Sarepta (modern Sarafand, Lebanon) was a Phoenician city on the Mediterranean coast between Sidon and Tyre, also known biblically as 'Zarephath'. Most of the objects by which Phoenician culture is characterised are those that have been recovered scattered among Phoenician colonies and trading posts; such carefully excavated colonial sites are in Spain, Sicily, Sardinia and Tunisia. The sites of many Phoenician cities, like Sidon and Tyre, by contrast, are still occupied, unavailable to archaeology except in highly restricted chance sites, usually much disturbed. Sarepta〔Identification of the site is secured by inscriptions that include a stamp-seal with the name of Sarepta.〕 is the exception, the one Phoenician city in the heartland of the culture that has been unearthed and thoroughly studied.
==History==
Sarepta is mentioned for the first time in the voyage of an Egyptian in the 14th century BCE (Chabas, ''Voyage d'un Egyptien'', 1866, pp 20, 161, 163).
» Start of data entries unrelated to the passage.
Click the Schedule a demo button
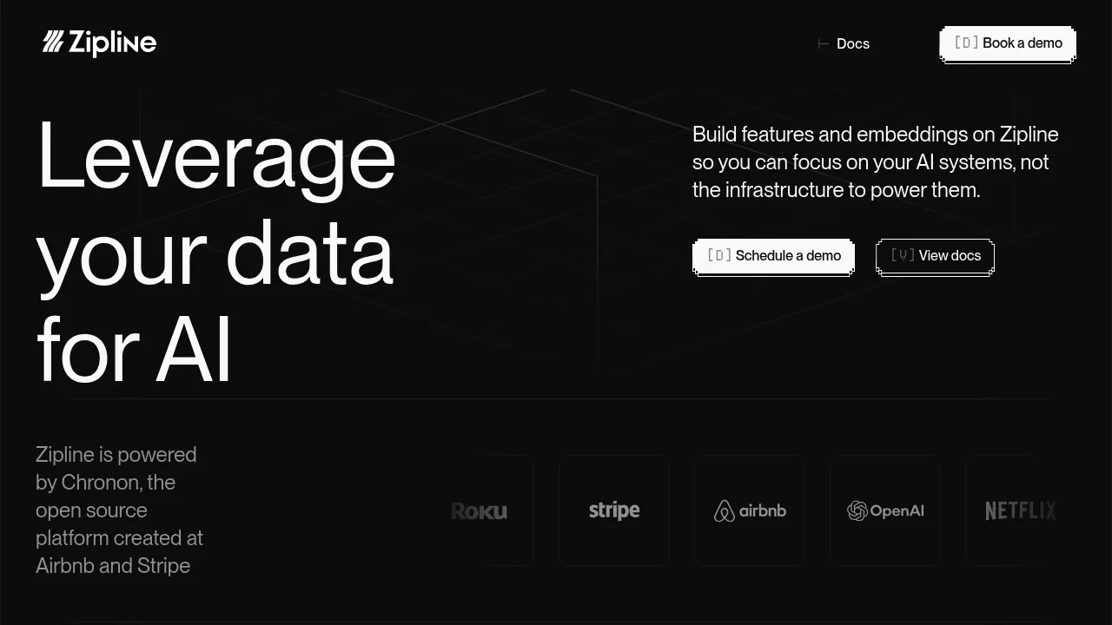tap(773, 256)
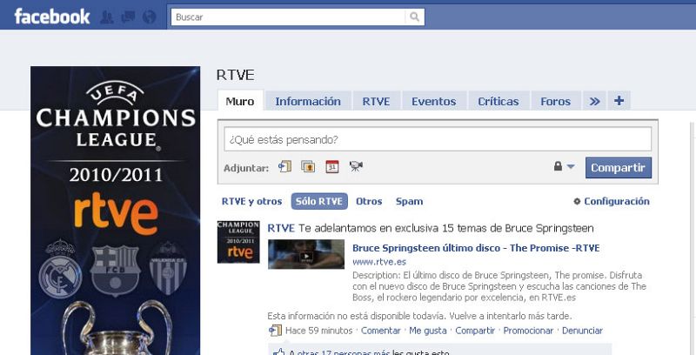
Task: Open the privacy lock dropdown
Action: point(565,167)
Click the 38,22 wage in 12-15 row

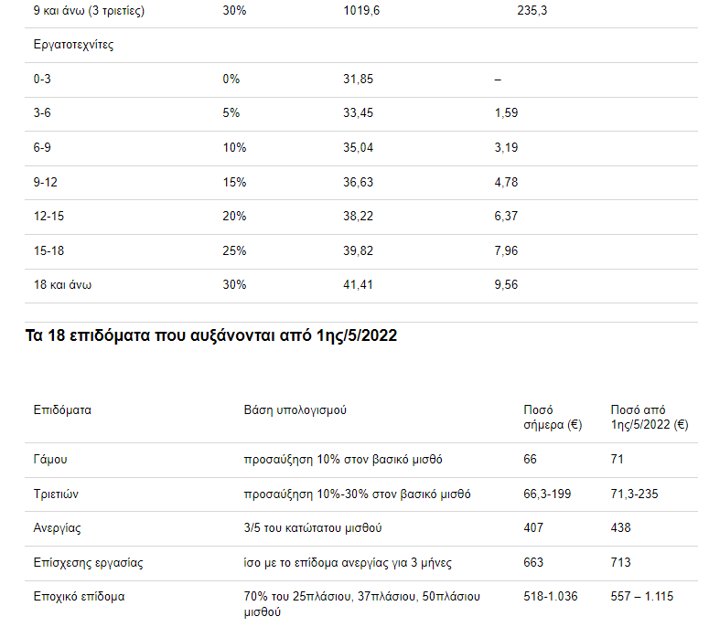(358, 217)
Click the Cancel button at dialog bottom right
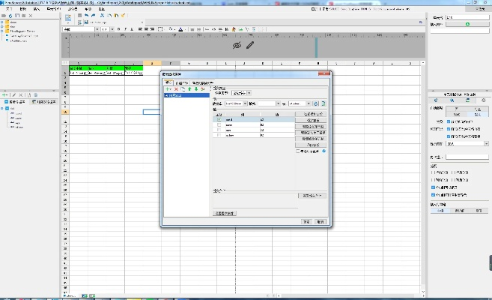This screenshot has height=300, width=492. (320, 222)
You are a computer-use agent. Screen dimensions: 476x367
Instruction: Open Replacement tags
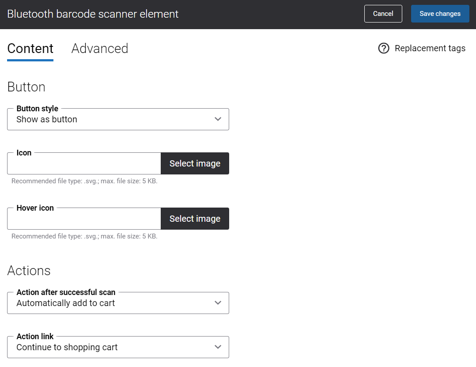coord(430,48)
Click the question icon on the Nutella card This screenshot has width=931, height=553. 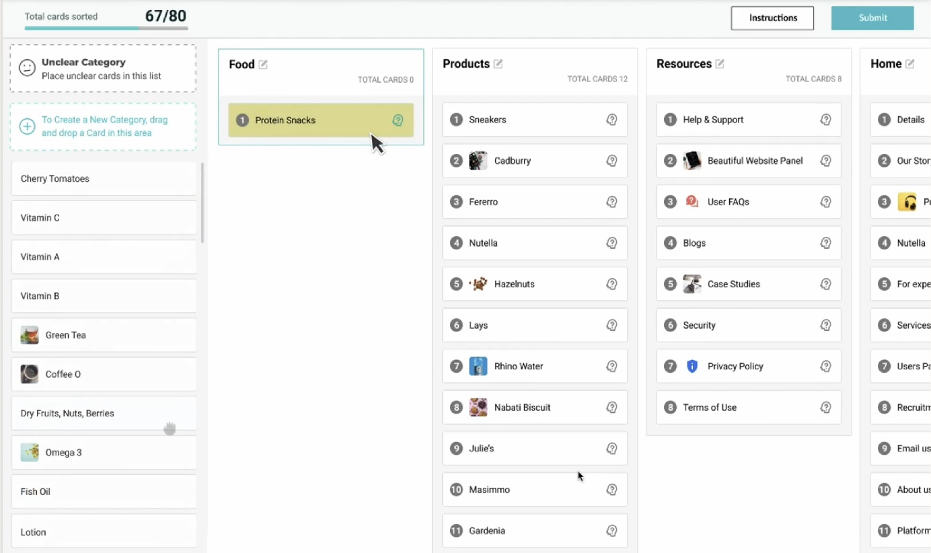pos(612,243)
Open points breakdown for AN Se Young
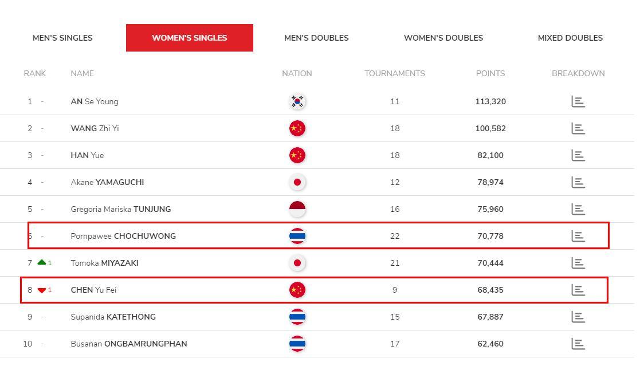This screenshot has width=640, height=370. click(578, 101)
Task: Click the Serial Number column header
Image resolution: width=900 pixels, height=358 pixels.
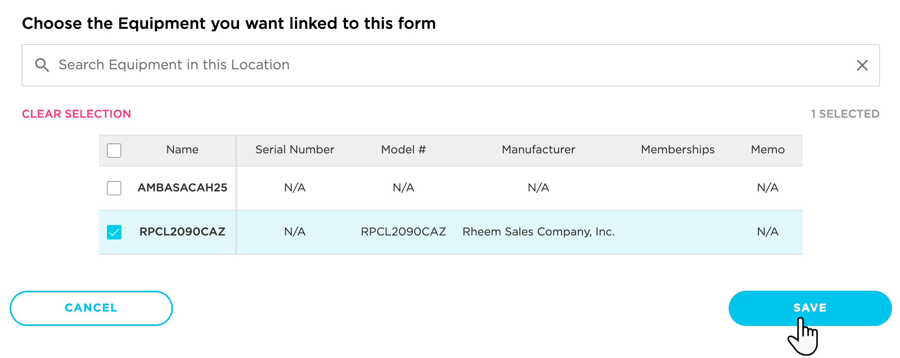Action: tap(295, 150)
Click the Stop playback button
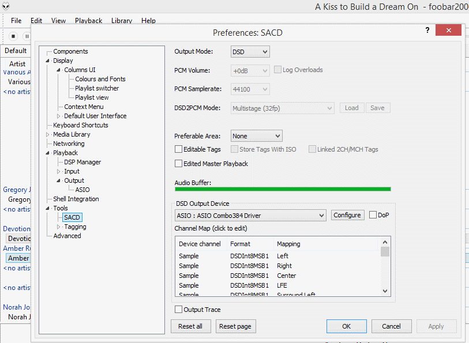 [13, 36]
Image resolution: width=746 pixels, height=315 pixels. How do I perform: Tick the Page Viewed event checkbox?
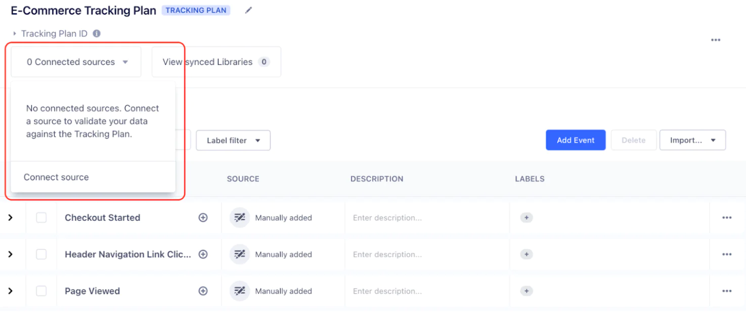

Obadiah says it was the northern boundary of Canaan (Obadiah 1:20): “And the exiles of this host of the sons of Israel who are among the Canaanites as far as ''Zarephath'' (Heb. צרפת), and the exiles of Jerusalem who are in Sepharad, will possess the cities of the south.” The medieval lexicographer, David ben Abraham Al-Alfāsī, identifies ''Zarephath'' with the city of Ṣarfend (Judeo-Arabic: צרפנדה).〔The Hebrew-Arabic Dictionary known as "Kitāb Jāmi' Al-Alfāẓ (Agron)," p. xxxviii, pub. by Solomon L. Skoss, 1936 Yale University〕 Originally Sidonian, the town passed to the Tyrians after the invasion of Shalmaneser IV, 722 BCE. It fell to Sennacherib in 701.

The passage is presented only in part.